DATA EXTRACT
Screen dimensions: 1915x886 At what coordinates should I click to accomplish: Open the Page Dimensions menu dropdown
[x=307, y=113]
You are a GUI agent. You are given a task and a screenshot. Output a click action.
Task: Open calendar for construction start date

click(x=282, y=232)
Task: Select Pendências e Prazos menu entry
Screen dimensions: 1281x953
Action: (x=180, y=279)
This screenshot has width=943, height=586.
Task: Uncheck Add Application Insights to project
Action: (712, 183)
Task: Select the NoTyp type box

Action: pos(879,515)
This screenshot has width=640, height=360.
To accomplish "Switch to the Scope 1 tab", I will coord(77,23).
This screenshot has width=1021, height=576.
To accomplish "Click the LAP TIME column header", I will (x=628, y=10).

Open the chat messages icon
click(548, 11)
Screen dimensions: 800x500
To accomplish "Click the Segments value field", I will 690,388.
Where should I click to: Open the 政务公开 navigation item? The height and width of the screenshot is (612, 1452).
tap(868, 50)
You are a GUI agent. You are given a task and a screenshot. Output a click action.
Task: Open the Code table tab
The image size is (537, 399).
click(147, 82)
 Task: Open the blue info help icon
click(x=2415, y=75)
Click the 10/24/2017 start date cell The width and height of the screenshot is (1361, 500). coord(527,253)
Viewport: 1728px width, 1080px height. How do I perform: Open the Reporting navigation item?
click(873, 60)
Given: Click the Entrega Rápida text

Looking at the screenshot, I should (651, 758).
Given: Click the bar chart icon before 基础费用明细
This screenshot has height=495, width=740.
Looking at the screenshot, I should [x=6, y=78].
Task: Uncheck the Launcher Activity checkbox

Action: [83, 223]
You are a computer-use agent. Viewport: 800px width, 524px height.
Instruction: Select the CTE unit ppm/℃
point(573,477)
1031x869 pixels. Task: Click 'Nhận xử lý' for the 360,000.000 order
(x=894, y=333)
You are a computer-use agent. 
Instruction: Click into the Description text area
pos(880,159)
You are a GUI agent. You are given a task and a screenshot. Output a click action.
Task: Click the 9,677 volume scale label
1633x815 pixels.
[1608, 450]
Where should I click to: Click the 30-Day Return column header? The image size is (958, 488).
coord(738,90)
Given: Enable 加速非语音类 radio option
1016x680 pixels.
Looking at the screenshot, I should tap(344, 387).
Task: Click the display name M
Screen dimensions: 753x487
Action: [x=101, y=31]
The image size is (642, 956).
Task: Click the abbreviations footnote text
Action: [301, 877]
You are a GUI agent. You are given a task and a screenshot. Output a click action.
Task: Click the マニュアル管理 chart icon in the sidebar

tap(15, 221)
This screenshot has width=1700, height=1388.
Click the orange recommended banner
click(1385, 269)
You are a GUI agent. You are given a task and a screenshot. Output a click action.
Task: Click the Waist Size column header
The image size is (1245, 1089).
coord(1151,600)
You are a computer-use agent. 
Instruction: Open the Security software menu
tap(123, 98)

REQUIRED WORK
Read the listing. Report every line that includes the word "will".

ANSWER SPACE
To accomplish "Switch to the Scope 1 tab", I will coord(77,23).
To accomplish "Click the LAP TIME column header", I will (x=628, y=10).
To accomplish "Click the Segments value field", I will 690,388.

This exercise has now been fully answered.